» **Exercise prompt**: Please copy the leading lines of the entries below exactly, concluding with the line in which "Tap the Facebook" occurs.

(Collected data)
-=-=-

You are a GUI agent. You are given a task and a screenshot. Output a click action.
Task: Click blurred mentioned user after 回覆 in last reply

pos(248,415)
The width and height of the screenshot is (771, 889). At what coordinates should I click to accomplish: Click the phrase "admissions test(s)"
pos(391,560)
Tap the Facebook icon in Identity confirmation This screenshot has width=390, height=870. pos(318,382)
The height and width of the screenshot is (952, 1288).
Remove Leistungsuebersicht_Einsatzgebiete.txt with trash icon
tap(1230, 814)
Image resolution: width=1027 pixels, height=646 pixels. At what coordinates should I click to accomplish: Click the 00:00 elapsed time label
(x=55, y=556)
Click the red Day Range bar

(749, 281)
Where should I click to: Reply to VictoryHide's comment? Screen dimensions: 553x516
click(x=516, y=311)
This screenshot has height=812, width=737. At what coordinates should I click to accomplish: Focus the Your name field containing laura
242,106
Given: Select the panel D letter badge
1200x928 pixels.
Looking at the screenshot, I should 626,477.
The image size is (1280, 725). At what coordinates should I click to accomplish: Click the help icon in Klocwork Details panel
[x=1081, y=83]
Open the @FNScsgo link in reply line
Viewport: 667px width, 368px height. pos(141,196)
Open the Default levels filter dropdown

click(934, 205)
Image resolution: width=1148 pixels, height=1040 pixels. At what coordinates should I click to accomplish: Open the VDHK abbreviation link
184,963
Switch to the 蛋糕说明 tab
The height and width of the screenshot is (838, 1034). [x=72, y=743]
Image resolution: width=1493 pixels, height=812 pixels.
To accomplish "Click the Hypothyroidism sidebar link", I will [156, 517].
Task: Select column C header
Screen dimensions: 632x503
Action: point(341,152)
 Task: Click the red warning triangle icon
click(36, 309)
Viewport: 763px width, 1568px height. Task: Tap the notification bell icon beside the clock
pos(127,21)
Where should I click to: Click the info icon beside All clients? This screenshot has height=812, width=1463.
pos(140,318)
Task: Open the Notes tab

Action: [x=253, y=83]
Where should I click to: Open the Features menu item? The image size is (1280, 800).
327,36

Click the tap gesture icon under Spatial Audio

-=-=-

» **Task result**:
You are a GUI agent. You are given a task and a screenshot. Output a click action.
Task: Click blurred mentioned user after 回覆 in last reply

pos(248,415)
The width and height of the screenshot is (771, 889). At what coordinates should I click to accomplish: Click the phrase "admissions test(s)"
pos(391,560)
Tap the Facebook icon in Identity confirmation This screenshot has width=390, height=870. pos(318,382)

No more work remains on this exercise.